## Task brief
Find every line in the records below that contains "share", and copy it.

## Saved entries
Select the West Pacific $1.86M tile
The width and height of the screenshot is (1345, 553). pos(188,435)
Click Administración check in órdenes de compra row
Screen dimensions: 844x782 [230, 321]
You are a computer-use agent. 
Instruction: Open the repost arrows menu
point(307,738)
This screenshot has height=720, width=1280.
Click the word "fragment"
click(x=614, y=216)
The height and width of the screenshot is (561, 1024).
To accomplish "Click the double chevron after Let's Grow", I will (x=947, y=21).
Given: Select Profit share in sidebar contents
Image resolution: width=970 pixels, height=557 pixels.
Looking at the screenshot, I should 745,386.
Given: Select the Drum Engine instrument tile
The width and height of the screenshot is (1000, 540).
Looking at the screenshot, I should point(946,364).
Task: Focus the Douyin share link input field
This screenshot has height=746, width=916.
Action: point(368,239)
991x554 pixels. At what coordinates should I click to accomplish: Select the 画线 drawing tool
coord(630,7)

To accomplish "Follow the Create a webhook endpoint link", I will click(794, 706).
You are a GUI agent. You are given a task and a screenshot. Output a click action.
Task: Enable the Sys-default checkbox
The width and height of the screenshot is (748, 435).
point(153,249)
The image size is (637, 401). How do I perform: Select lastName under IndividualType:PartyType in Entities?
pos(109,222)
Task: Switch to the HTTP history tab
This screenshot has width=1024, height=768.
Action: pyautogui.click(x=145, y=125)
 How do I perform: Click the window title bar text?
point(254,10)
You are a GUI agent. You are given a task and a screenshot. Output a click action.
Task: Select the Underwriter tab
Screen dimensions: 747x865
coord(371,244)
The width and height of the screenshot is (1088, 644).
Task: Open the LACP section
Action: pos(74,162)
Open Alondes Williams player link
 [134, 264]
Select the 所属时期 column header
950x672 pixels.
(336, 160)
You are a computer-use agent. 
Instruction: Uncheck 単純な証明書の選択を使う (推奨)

## Problem solution
Given: Select Profit share in sidebar contents
Task: Focus the Douyin share link input field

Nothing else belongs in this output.